En février 1950, on recense 1.328 chômeurs dont 500 se trouvent dans le dénuement de plus complet. Ce chiffre augmente toujours. A la fin de la même année, les chômeurs algériens de la ville de Tiaret sont au nombre de 2.000. Ici, la misère s’est confortablement installée. « Le chômage, l’ignorance et les taudis sont les résultats inévitables de la profonde misère qui accable nos masse » (La République algérienne du 4 avril 1952 – article de Kaid Ahmed).
En 1952, sur les 18.000 habitants algériens de la ville de Tiaret , 13.000 se trouvent sans emplois définis et réguliers. Dans la périphérie, il existe quatre îlots d’habitat précaire comprenant 666 taudis où vivent 1.035 enfants âgés de moins de 15 ans et 2.498 personnes au-dessus de cet âge, soit une moyenne de 7 personnes par pièces de gourbi. Dans le reste de la ville, la situation n’est pas pour autant meilleure. 13.567 Algériens sont entassés dans 2.700 pièces construites en dur.
Sur les 5.000 enfants d’âge scolaire, 3.000 se trouvent dans la rue. Dans le pays, le pouvoir d’achat se dégrade tous les jours. La malnutrition atteint la majorité des foyers algériens.

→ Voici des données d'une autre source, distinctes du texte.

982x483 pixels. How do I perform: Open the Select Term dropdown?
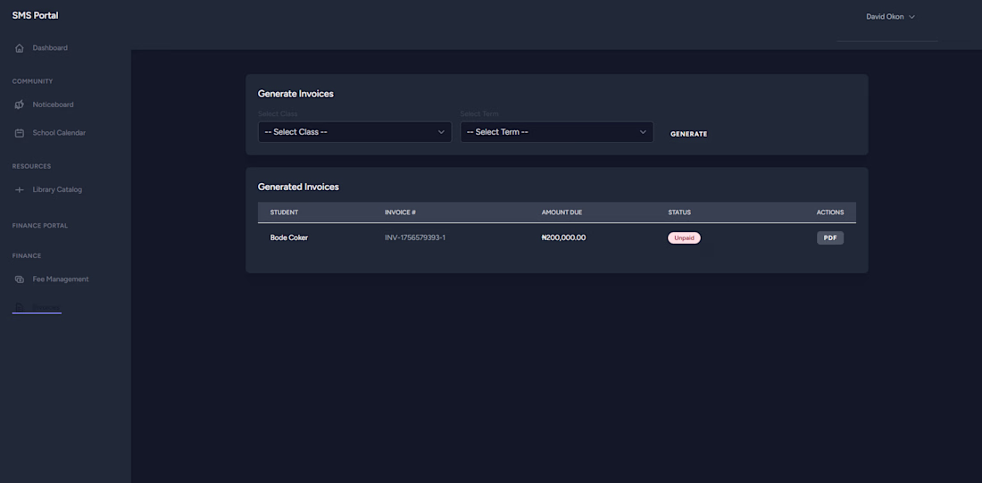(x=556, y=132)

Les institutions coloniales reconnaissent cette situation : « Cent mille francs pour nourrir, vêtir et entretenir une années six personnes, telles sont les ressources du rural moyen.
Il ne faut pas s’étonner de le voir se nourrir que de galettes d’orge et de lait caillé, ne pas ou peu consomme de café et de sucre, n’utiliser ni huile ni savon » (L’Algérie du demi-siècle vue par les autorités locales ). Quand l’association des chômeurs est née en octobre 1988 à Tiaret, je ne me suis pas empêché de penser tout de suite que, décidément, celui qui a proclamé que l’Histoire est un éternel recommencement à parfaitement raison.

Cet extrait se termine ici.